Une sculpture de sable en hommage à « Shirine Abou Akleh », journaliste d'al-Jazeera tuée lors d'un raid israélien en Cisjordanie occupée, sur une plage de la ville de Gaza, le 11 mai 2022. Photo prise avec un drone. Mohammed Salem/Reuters
Elle a été tuée d’une balle au visage alors qu’elle exerçait son métier. Elle était palestinienne et reporter, s’est acharnée à porter la voix des siens au monde à une époque où le monde ne voulait rien voir. Et l’annonce de son décès mercredi matin a rappelé à la fois la menace qui pèse sur les journalistes dans la région, la persistance de la tragédie palestinienne et la centralité de celle-ci – du moins à l’échelle affective –, de l’Atlantique au golfe Arabique. Shirine Abou Akleh, 51 ans, a été assassinée alors qu’elle portait un casque et un gilet pare-balles flanqué du mot « Presse ». Elle a été assassinée alors qu’elle accomplissait sa mission – celle d’informer – dans le camp de réfugiés de Jénine, aujourd’hui soumis à des raids quotidiens de l’armée d’occupation dans le cadre d’une opération dite « antiterroriste ». Figure phare de la chaîne panarabe al-Jazeera, elle était connue de dizaines de millions de téléspectateurs. Mais travailler pour un grand média ne protège de rien. Shirine Abou Akleh a été tuée presque un an jour pour jour après que l’armée israélienne a bombardé la tour abritant les locaux d’al-Jazeera et d’Associated Press dans la bande de Gaza.

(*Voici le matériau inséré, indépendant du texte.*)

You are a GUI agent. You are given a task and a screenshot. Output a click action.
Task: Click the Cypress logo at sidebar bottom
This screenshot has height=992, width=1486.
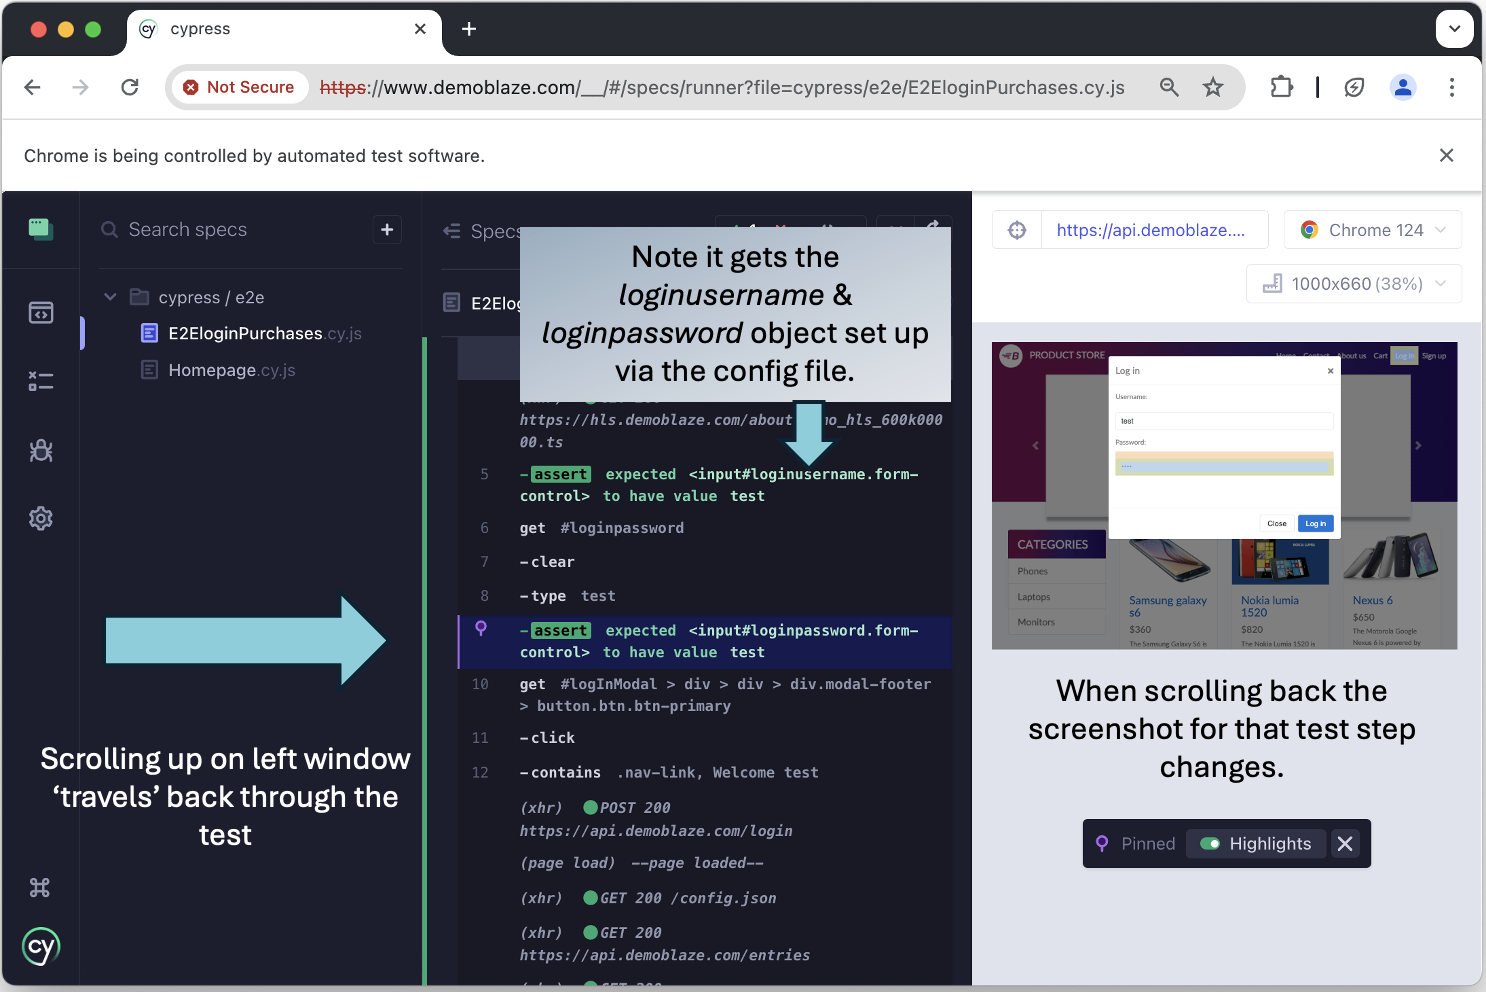[41, 946]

Qui a tiré sur Shirine Abou Akleh ? Et pourquoi l’État hébreu refuse une enquête internationale indépendante ?
Ces questions semblent quasi rhétoriques. Tous les regards ou presque sont tournés vers Israël, à plus forte raison qu’il a changé plusieurs fois de versions, multipliant les faux-fuyants, essayant dans un premier temps de faire porter le chapeau à des snipers palestiniens avant de se rétracter et de déclarer que la journaliste avait sans doute été tuée dans un échange de coups de feu, sans qu’il ne puisse toutefois déterminer lequel lui a été fatal.
Accidentel
Or, malgré cette communication délirante, aucun allié d’Israël dans le monde occidental ne semble prêt à lui demander des comptes. Le porte-parole du département d’État américain Ned Price s’est fendu d’un tweet où il déplore la mort de Shirine Abou Akleh et invoque quelques principes généraux relatifs à la liberté de la presse. C’est tout. Israël n’est pas mentionné. Comme si les circonstances de cet assassinat avaient été tout simplement vidées de leur substance politique, alors même que la journaliste se trouvait être aussi une citoyenne américaine. Par contraste, Ned Price n’avait pas attendu pour dénoncer, à la suite du meurtre en Ukraine du réalisateur américain Brent Renaud au cours du mois de mars, « un exemple macabre des actions indiscriminées du Kremlin », en référence à l’invasion de Kiev par Moscou le 24 février dernier. Cette retenue confirme une chose : l’État hébreu reste aux yeux des États-Unis et de l’Europe, en dépit de tout – après plus d’un demi-siècle d’occupation, de colonisation, d’expropriations –, un État de droit, la fameuse « seule démocratie du Moyen-Orient » qu’ils affectionnent tant. Quand bien même la responsabilité d’Israël dans l’assassinat de Shirine Abou Akleh serait officiellement reconnue, elle serait perçue comme accidentelle, indépendante du système israélien.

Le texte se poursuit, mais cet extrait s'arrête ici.